In the spring of 2020, while the world stayed indoors to suppress Covid-19, arsonists attacked mobile phone towers in Britain, Ireland, the Netherlands, Australia and New Zealand. They set fire to nearly a hundred towers in the UK, or tried to; there were twenty attacks over the Easter weekend alone, including one on a tower serving a Birmingham hospital. The arsonists believed that the latest mobile phone technology, 5G, was the real cause of the pandemic. They imagined a worldwide conspiracy: either the unexpectedly genocidal effects of the 5G rollout were being covered up by faking a pandemic, or 5G was being used deliberately to kill huge numbers of people and help enslave whoever was left.
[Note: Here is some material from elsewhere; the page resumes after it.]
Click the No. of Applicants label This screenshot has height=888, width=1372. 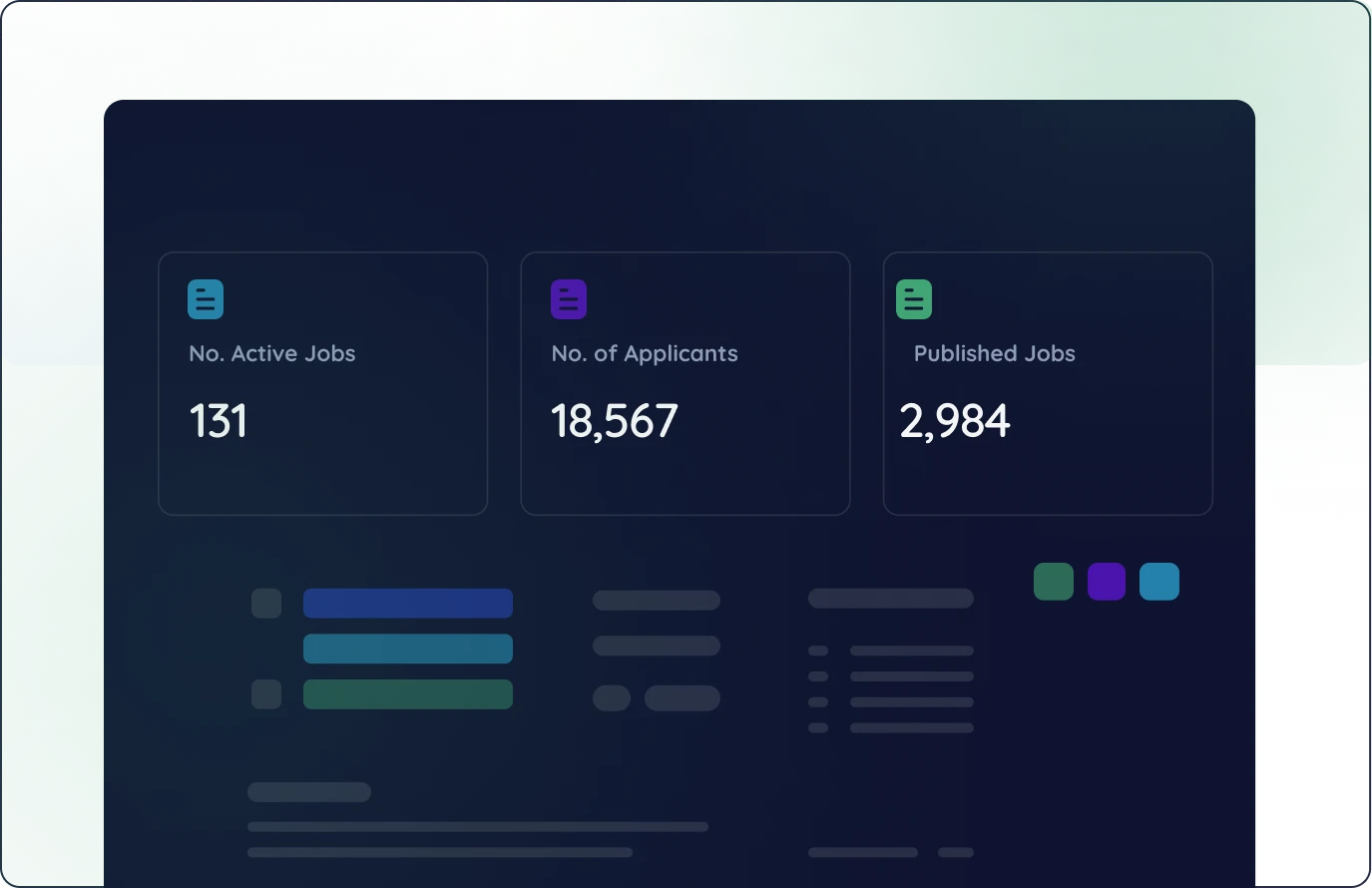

In the actual world, 5G’s feeble radio waves aren’t capable of any of this – you’d get more radiation standing near a baby monitor – but the fire-setters are unheedful of that world.
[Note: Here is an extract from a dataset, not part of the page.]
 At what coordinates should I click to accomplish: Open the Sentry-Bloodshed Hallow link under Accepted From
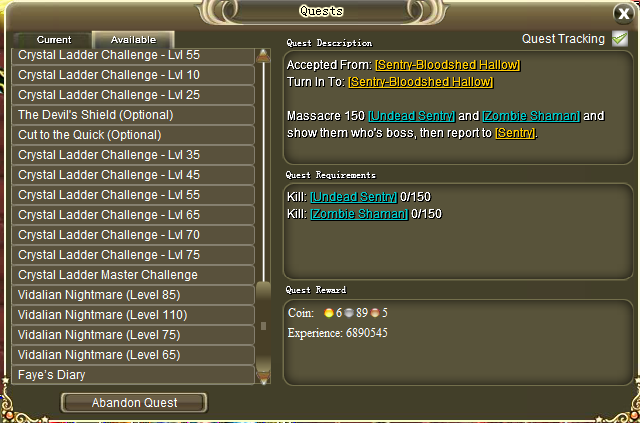click(x=448, y=65)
As well as the anti-5G insurgency, the conspiracist assault on the mainstream approach to coronavirus takes the form of a suspicion of vaccination, an older concern than 5G-phobia and more of an obstacle to governments’ plans to contain the virus. But the encounter between conspiracy theory and Covid-19 isn’t as clear-cut as that. When the pandemic hit, social media, hyper-partisan broadcasters, Trump-era populism and conspiracy theory were already creating a self-contained alternative political thought space conducive to the cross-fertilization of conspiracist ideas. Covid-19 and government efforts to control it – an extreme event, accompanied by what can seem baffling and intrusive restrictions – appear, in the conspiracist mind, as the most open moves yet by a secret group of sadistic tyrants who want to reduce the human population and enslave those who remain. The pandemic and official countermeasures are interpreted as proof, and Covid becomes the string on which any and all conspiracy theories may be threaded.
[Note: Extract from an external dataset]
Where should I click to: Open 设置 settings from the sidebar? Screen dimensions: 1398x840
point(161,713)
Seen through the conspiracist filter, by forcing us to wear masks, by closing bars and isolating the frail elderly, by trying to terrify us over, as they see it, a dose of flu, or by microwaving us with 5G, the secret elite has shown its hand.
Now that its existence, nature and power have been proved to us, why shouldn’t we believe that the members of this group arranged 9/11? Or that Bill Gates is planning to kill us with vaccines, or inject us with nanochips hidden in vaccines, or both? Why shouldn’t the entire course of world events have been planned by a group of elite families hundreds, even thousands, of years ago? Why shouldn’t there be a link between the bounds to individual freedoms that governments have drawn up to slow climate change and the restrictions they’re carrying out in the name of beating Covid? Surely these two hoaxes are cooked up by the same firm, with the same agenda? Why, as followers of the American conspiracy theory known as QAnon insist, shouldn’t a group of politicians, tycoons and celebrities be kidnapping and torturing children on a massive scale?
A large survey in May conducted by researchers in Oxford found that only about half of English adults were free of what they termed “conspiracy thinking.” Three-quarters of the population have doubts about the official explanations of the cause of the pandemic; most people think there’s at least a chance it was man-made. Almost half think it may have been deliberately engineered by China against “the West.” Between a fifth and a quarter are ready to blame Jews, Muslims or Bill Gates, or to give credence to the idea that “the elite have created the virus in order to establish a one-world government”; 21% believe – a little, moderately, a lot or definitely – that 5G is to blame, about the same number who think it is “an alien weapon to destroy humanity.”
Conspiracy beliefs, the researchers concluded, were “likely to be both indexes and drivers of societal corrosion ... Fringe beliefs may now be mainstream. A previously defining element that the beliefs are typically only held by a minority may require revision… Healthy skepticism may have tipped over into a breakdown of trust.”
A friend, a BBC journalist, told me about a conversation he’d had with an acquaintance who began talking about the dangers of 5G and claimed that “every time a new kind of electromagnetic energy is invented, it causes a new kind of disease, like the invention of radar caused Spanish flu.”
“But Spanish flu happened in 1918, and radar wasn’t invented till the 1930s,” my friend said.
“You would say that, wouldn’t you?” This was uttered without a trace of a smile.